Although the perfusion alteration pattern allows discriminating atypical migraine with aura from acute ischaemic stroke (multiple affected regions lying across different vascular territories), one other differential may present similar alterations, namely a prolonged post-ictal state. A careful evaluation of history is mandated to exclude this diagnosis.
To date, MRI–ASL sequence is the only non-invasive perfusion-sensitive routinely available technique. Its reliability has been demonstrated in recent works when compared with the criterion standard for brain perfusion evaluation (015 positron emission tomography).20 Several practical aspects make it of interest in a paediatric environment as mentioned above. Our data show that ASL provides consistent quantitative regional CBF measurements in children with acute phase atypical migraine with aura with excellent interobserver agreement and suggest that this tool is powerful, easily implemented, and efficient in the setting of acute onset neurological deficit in children.

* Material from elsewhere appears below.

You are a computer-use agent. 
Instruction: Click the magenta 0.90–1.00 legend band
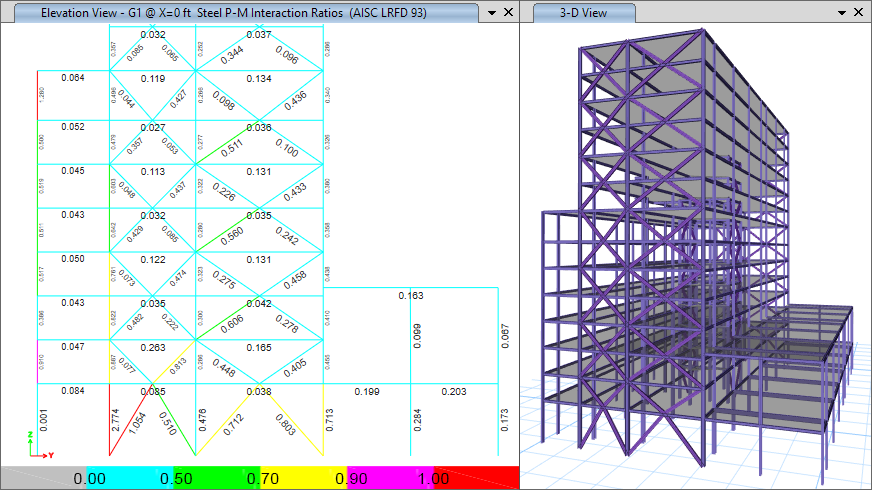(x=390, y=478)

Additionally, this work adds insight to our understanding of migraine with aura pathophysiology, revealing the pattern of CBF alterations in this population.

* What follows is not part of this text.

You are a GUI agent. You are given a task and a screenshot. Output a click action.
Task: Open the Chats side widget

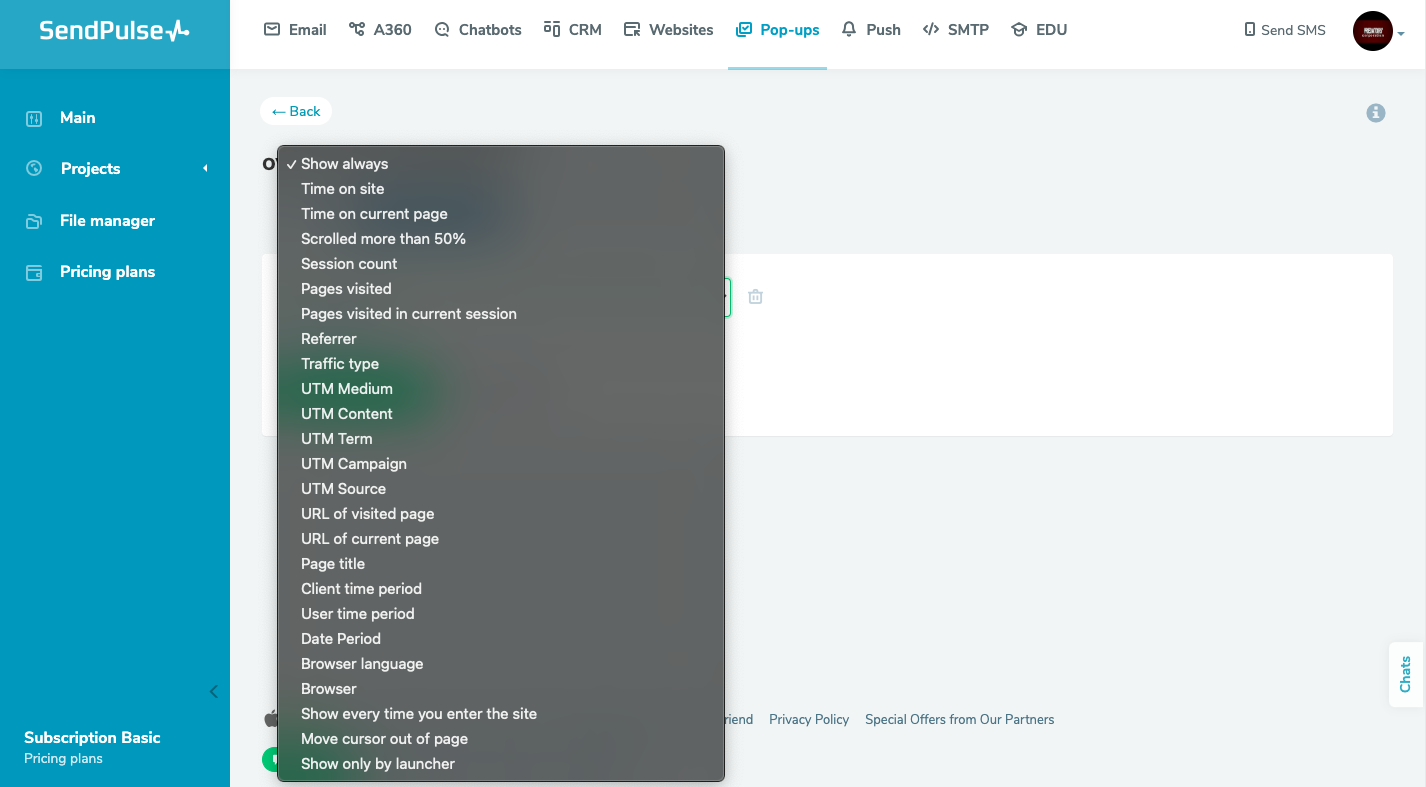[1405, 674]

Our study presents several limitations, first of all being the small sample size, explained by the rarity of the condition described. Second, there is no reference atlas for ASL perfusion values in children among ages, explaining our choice to match participants with controls. This choice was further supported by the potential presence of bilateral CBF alterations in migraine with aura prohibiting intra-subject comparisons. We aimed at minimizing biases by matching controls and participants by age during the study period, although it is known that in our age group (not including newborn infants) absolute CBF values do not vary significantly.21
Future studies would benefit from comparing paediatric migraine aura patients with stroke or post-ictal patients, to confirm the ability of ASL to acutely and reliably discriminate these conditions.
Conclusion
Migraine with aura is difficult to diagnose in children, and ASL sequence – in association with a normal diffusion MRI – presents a great help for the positive diagnosis of migraine with aura in children. It helps ruling out acute ischaemic stroke and provides insight in our understanding of its pathophysiology, confirming the timed sequence of hypo followed by hyperperfusion. Therefore, the authors encourage implementing this sequence at the acute phase of unexplained paediatric neurological deficits, with or without accompanying headache.
Further longitudinal studies with larger sample sizes, prospective design, and implementation of quantitative ASL techniques (multiple-delay time sampling) are needed to help refining the dynamics of perfusional changes during migraine with aura in children.
Acknowledgement
The authors have stated that they had no interests which might be perceived as posing a conflict or bias.